Downtown Train / I'll Take New York - Tom Waits
Two New York songs, the first "Downtown Train" from Tom Waits' 1985 "Rain Dogs", the second "I'll take New York" from "Frank's Wild Years" just two years later, in part responding to the relative commercial success of "Rain Dogs":
I and my friend Phil saw him in 1985 performing in the Dominion Theatre in London's West End. Extraordinarily he booked the theatre for a week and sold out every night. The evening is still tied first in the top 4 concerts I have ever seen, raw, musically shocking and brilliantly theatrical, and, of course, he sang "Downtown Train".

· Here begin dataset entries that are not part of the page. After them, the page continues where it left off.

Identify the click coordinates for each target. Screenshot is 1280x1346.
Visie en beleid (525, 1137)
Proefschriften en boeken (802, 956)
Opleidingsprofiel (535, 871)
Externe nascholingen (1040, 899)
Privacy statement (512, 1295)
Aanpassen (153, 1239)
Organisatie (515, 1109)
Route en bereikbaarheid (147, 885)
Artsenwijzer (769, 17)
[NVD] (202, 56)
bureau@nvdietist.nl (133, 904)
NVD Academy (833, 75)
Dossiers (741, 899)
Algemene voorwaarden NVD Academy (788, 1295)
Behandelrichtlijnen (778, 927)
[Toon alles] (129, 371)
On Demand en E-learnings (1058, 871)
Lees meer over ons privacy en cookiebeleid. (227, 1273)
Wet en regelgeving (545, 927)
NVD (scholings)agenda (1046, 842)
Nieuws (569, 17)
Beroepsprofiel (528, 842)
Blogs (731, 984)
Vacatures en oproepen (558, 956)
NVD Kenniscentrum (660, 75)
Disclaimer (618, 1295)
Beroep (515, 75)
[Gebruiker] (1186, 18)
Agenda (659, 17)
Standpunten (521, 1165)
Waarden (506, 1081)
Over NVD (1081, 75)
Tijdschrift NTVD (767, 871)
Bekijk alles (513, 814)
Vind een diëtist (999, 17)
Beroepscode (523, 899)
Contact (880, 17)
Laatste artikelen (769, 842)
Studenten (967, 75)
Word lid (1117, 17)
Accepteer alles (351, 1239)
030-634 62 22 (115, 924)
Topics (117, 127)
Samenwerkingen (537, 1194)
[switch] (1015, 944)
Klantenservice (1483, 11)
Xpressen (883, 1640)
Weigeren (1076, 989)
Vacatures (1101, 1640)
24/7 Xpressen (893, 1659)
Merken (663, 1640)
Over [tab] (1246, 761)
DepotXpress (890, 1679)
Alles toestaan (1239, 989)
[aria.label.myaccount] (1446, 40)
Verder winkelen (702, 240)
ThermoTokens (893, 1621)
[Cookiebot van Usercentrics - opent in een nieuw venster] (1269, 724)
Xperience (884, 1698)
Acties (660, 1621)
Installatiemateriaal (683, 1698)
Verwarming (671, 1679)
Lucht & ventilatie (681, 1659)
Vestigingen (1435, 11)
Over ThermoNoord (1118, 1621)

Right from the startling opening line
"Outside another yellow moon
has punched a hole in the nighttime...."
Waits reminds us that he is as much a poet as songwriter, the classic romantic image seen through the prism of violent urban New York.
The opening is a metaphor for the idea that romantic adoration can flower in the most tawdry circumstances, the image of the moon expressed with beautiful violence, perfectly articulating the continual balancing act Tom Waits maintains between an exuberant celebration of life and his appreciation of the small tragedies that populate the lives of ordinary people.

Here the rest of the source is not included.